L’indiana Rimi B. Chatterjee con “Arfabad” scrive il racconto dallo stile più suggestivo: in un futuro in cui la maggior parte dei maschi della specie umana si sono estinti per un errore di programmazione genetica, i pochi sopravvissuti hanno instaurato un feroce totalitarismo; il racconto sembra una specie di introduzione all’universo dell’Antisenso, nel quale l’autrice ha intenzione di ambientare una esalogia della quale ha già scritto il primo volume.
In “The Mammoth steps” (passi giganteschi) dell’americano Andrew Dana Hudson è in corso una de-estinzione dei mammuth; il protagonista è un giovane che viaggia insieme a un mammuth semi-intelligente dall’Asia nord-orientale fino alla Thailandia, dove trova una colonia di elefanti che hanno deciso di rinegoziare la collaborazione con gli esseri umani.
Amin Chehelnabi, nato in Australia da una famiglia iraniana, è autore di “Wandjina”, in cui con il peggiorarsi della crisi climatica gli animali sono stati banditi dalle città australiane, per destinare le risorse solo agli esseri umani; i protagonisti si impegnano clandestinamente per salvare animali selvatici dall’inclemenza del clima desertico.

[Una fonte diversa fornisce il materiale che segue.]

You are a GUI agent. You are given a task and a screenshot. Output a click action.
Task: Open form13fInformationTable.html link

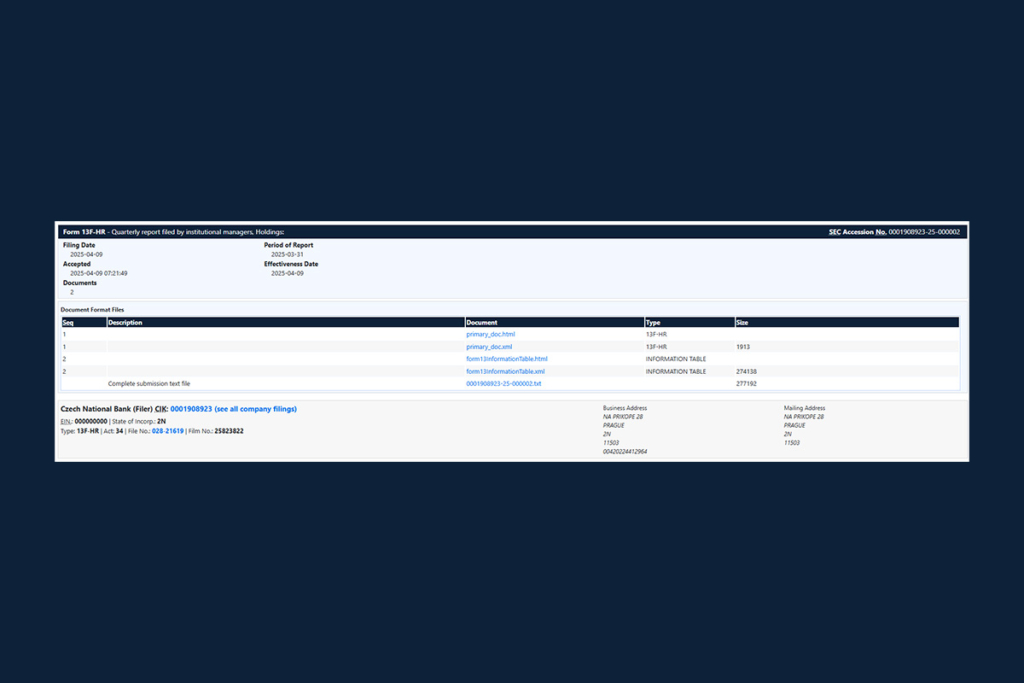506,359
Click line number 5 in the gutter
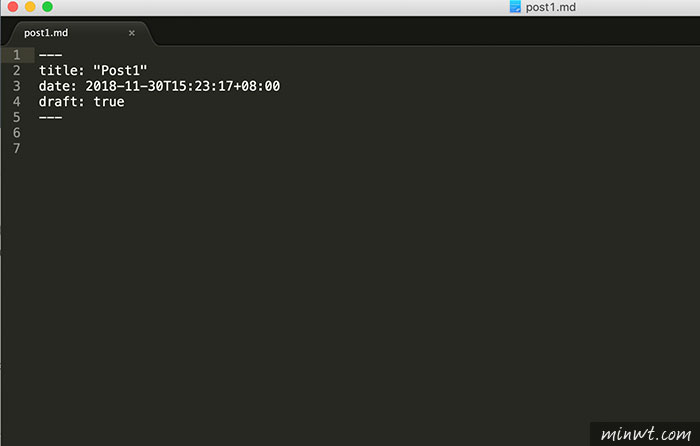This screenshot has width=700, height=446. tap(17, 117)
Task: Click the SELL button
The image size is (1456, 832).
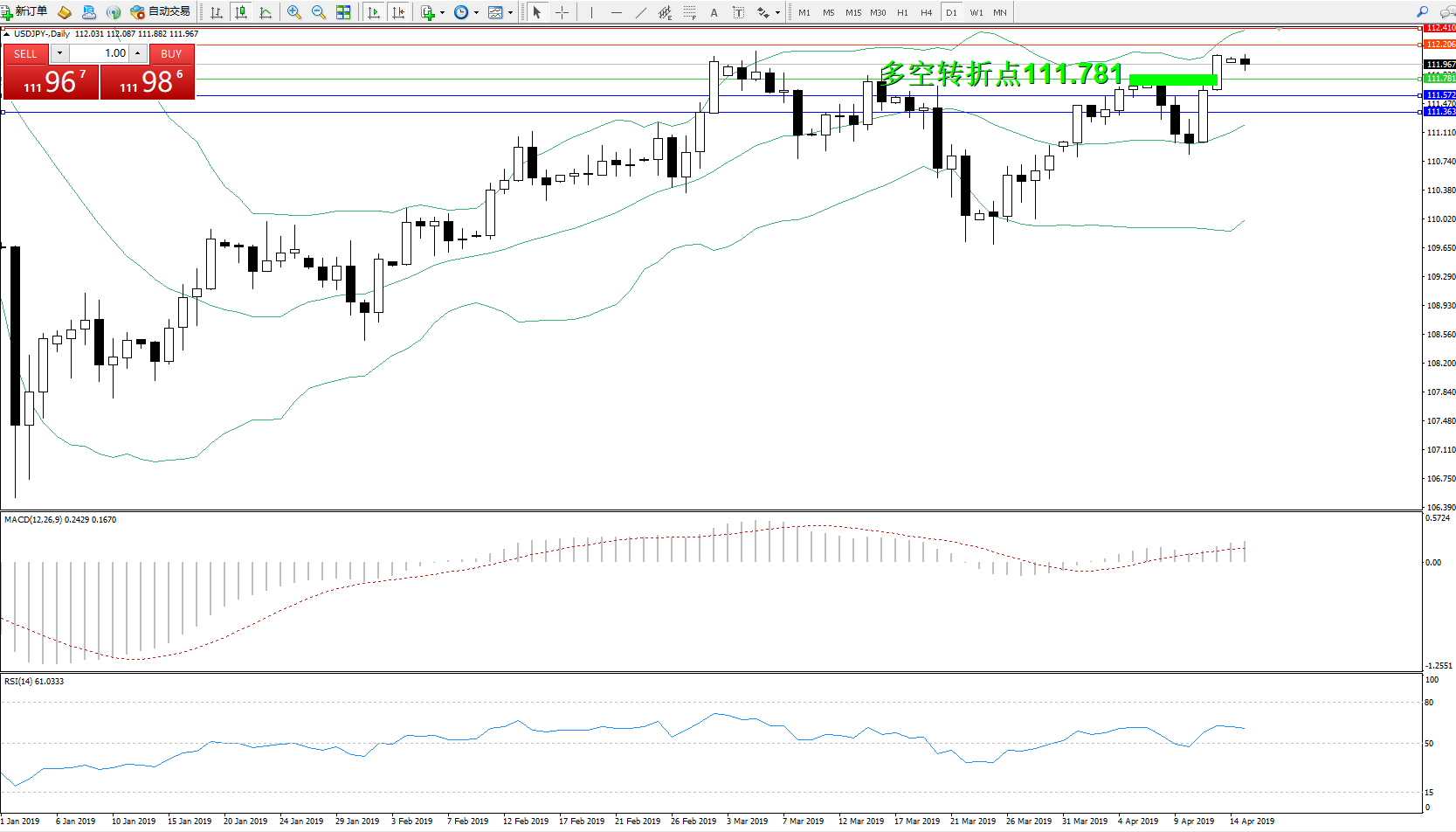Action: pyautogui.click(x=25, y=53)
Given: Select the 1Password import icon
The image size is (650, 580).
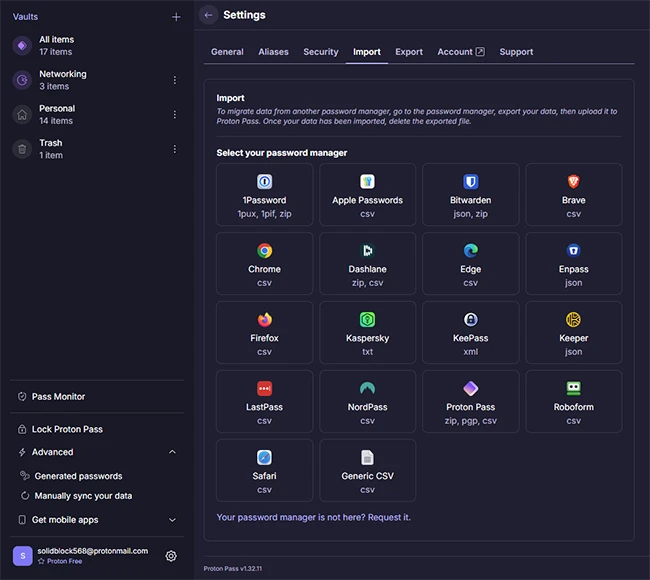Looking at the screenshot, I should (264, 182).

“The streams are paved with fish traps”(I torrenti sono disseminati di reti per pesci) della neozelandese Octavia Cade presenta una singolare città nel cui sistema di distribuzione delle acque prolifera una ricca popolazione ittica, dai pesci alle anguille: se ne rendono conto i protagonisti, che sono i manutentori del sistema.
“Crew”(equipaggio) del tedesco E.-H. Niessler racconta di una missione sottomarina della quale fa parte, oltre a esseri umani, un polpo gigante in grado di comunicare con un limitato vocabolario.
“The songs that Humanity lost reluctantly to dolphins” (le canzoni che l’umanità riluttante ha ceduto ai delfini) dell’autrice fantasy indiana Shweta Taneja è una bella storia in cui i neonati e i bambini molto piccoli sono attratti inesorabilmente dal mare, al punto di annegare, perché sentono nella mente le canzoni cantate dai delfini: l’unico modo per gli animali di impedire all’umanità di distruggere il mondo è distruggere l’umanità.
Infine “The birdsong fossil”(il fossile del canto degli uccelli) dell’australiana D.K. Mok, già presente in una precedente antologia di World Weaver Press, Solarpunk Summers, è il racconto più lungo della raccolta: protagonisti solo alcuni giovani scienziati che si preoccupano di salvaguardare le ultime specie animali dall’estinzione, e che si vedono tagliare i fondi dal governo; scoppia una terribile guerra, al termine della quale, in un paese tecnologicamente in ginocchio, gli scienziati continuano la loro opera a favore delle specie non umane.